Healing magic is the most common form of magic in Corim, it is the fundamental art of magic after all as all magic comes from life force. So why can’t it cure a disability? Healing magic is an art that is very dependent on timing. An injury from an hour ago can be easily healed, one ten hours ago? more difficult, a few days ago though is impossible. Healing needs to be done swiftly to be effective, so having a healer with you or close proximity to one is VITAL for anyone in an occupation likely to bring injury, such as monster hunting. Healing is also limited, it is combining the threads of life around the caster with those of the target, weaving them together to repair the damage. This means it takes time to settle, once someone is healed with magic they can’t be healed again for some time, usually about a day. The healing process is also incredibly painful, it is the act of flesh mending and bone reforming, it will usually hurt twice as much as the original injury, more if it has been a while between the injury and the healing.
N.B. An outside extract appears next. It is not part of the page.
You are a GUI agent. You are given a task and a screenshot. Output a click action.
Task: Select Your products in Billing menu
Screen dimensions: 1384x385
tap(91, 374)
Healing magic visually is fairly simple, the flesh writhes and the blood bubbles and boils as the flesh and bones rebinds, there is little light, and usually a scar is left except by the most skilled healers. Healing magic also has one of the higher costs, after serious healing an area might be barren of life, or the healer will look frail and drained, their body will be weak and aching from the sapping of their own life force. They need to eat a lot of food to restore their system as the toll the magic takes can burn away fat and energy like strenuous exercise would, meaning mages might lose a lot of weight after intensive healing. All magic has some level of cost but nothing as much as healing magic.

So Healing magic is like advanced first aid more than medicine, it can fix a broken leg or a deep cut, reattach a limb or return sight to an eye blinded by an attack. But against most disease or long term injuries healing magic is useless, that is where medicine, alchemy, and herbalism rule. Witches and wise women are the cornerstone of medicine in Heartblood, they are the ones who will make the poultice for an infected cut, or the potion for a sick child. A lot of the herbalism in Heartblood is based off a book I have, The Herbalist Primer by Anna Urbanek. It has the magical, medicinal, and culinary uses of 100 different herbs.
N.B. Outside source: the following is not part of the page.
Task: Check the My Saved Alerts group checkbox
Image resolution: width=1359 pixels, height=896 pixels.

The witch Mira is a master of herb lore and medicine, but even with those skills she still struggles with her chronic pain and fatigue. Why? Cause I have Fibromyalgia and I wanted to write a character that deals with the same pain as I do. I wanted to show that having a disability whilst disabling and making many aspects of life harder, doesn’t destroy your life or make your life any less worth living. Mira is a disabled woman who is respected by her community, struggles with pain, has a bitchy lizard, and is a little insane in the best way.

Heartblood is a world with witches, wizards, knights, monsters, and magic. It has disabled people, including disabled adventurers. There are chairs with enchanted legs that walk for their user, there are mechanical spider like mobility aids. Some mages staffs are their cane, some fighters struggle with chronic pain and take medication for it. Disabilities exist, and to say they don’t makes a far less realistic and far less interesting world. At it’s core Heartblood is a story of two alienated, disabled women finding a way to love each other and themselves.
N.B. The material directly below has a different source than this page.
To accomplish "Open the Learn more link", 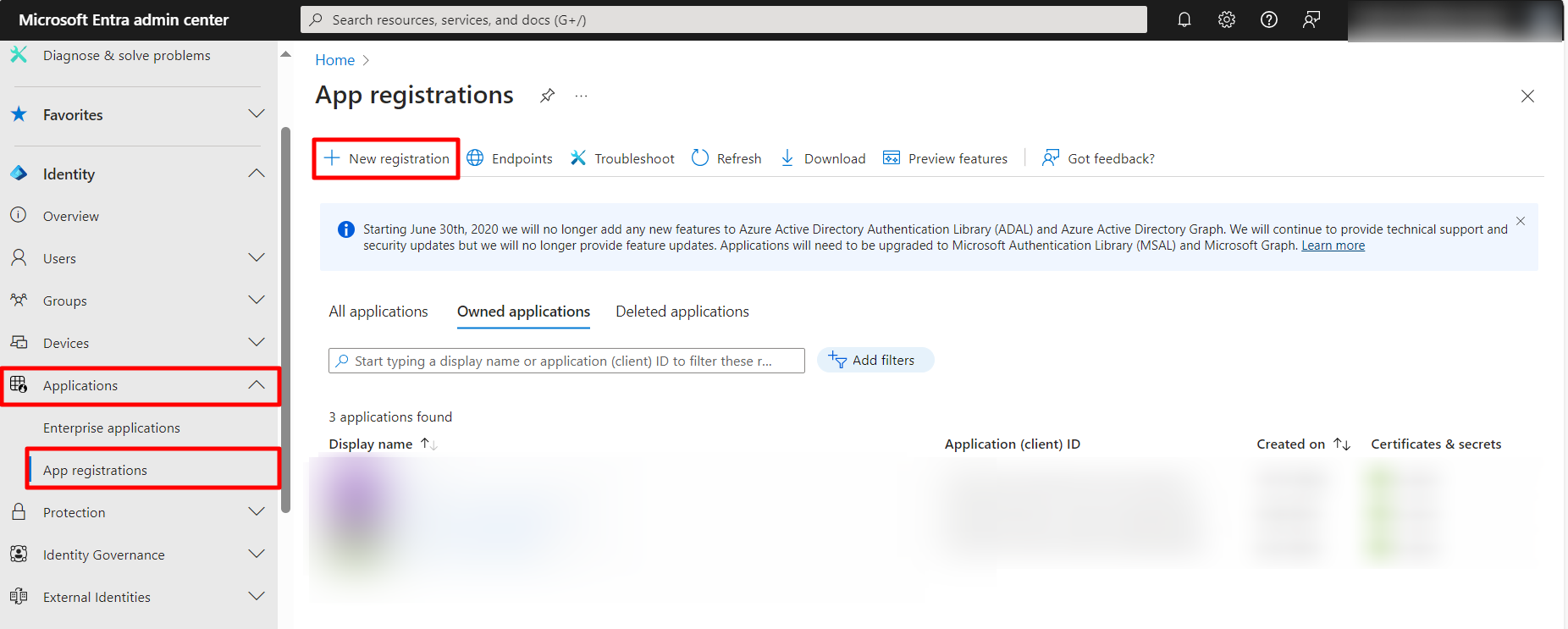I will tap(1333, 246).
I want people to be able to see themselves in characters they make with the eventual TTRPG system, I want to SUPPORT players who want to make disabled characters, mechanically and lore wise. So I will make rules for wheel chair use, canes as weapons and arcane focuses, crutches, braces, and medications. Because these things matter to people, they matter to me.

A Note After Delicious In Dungeon Episode 12

Okay I just watched the scene after the find Falin and oh my fucking god this is how I want healing magic and ressurection to look in heartblood, this dark magic is what heartblood magic is meant to look like. I am going to be referencing this episode to people when talking about the magic in heartblood so much because the blood, the sacrifice, the caloric requirements, the ritual circle. This is what the magic in heartblood is meant to be like! there are fast and loose spells yes but everything with power is complex and messy and gory!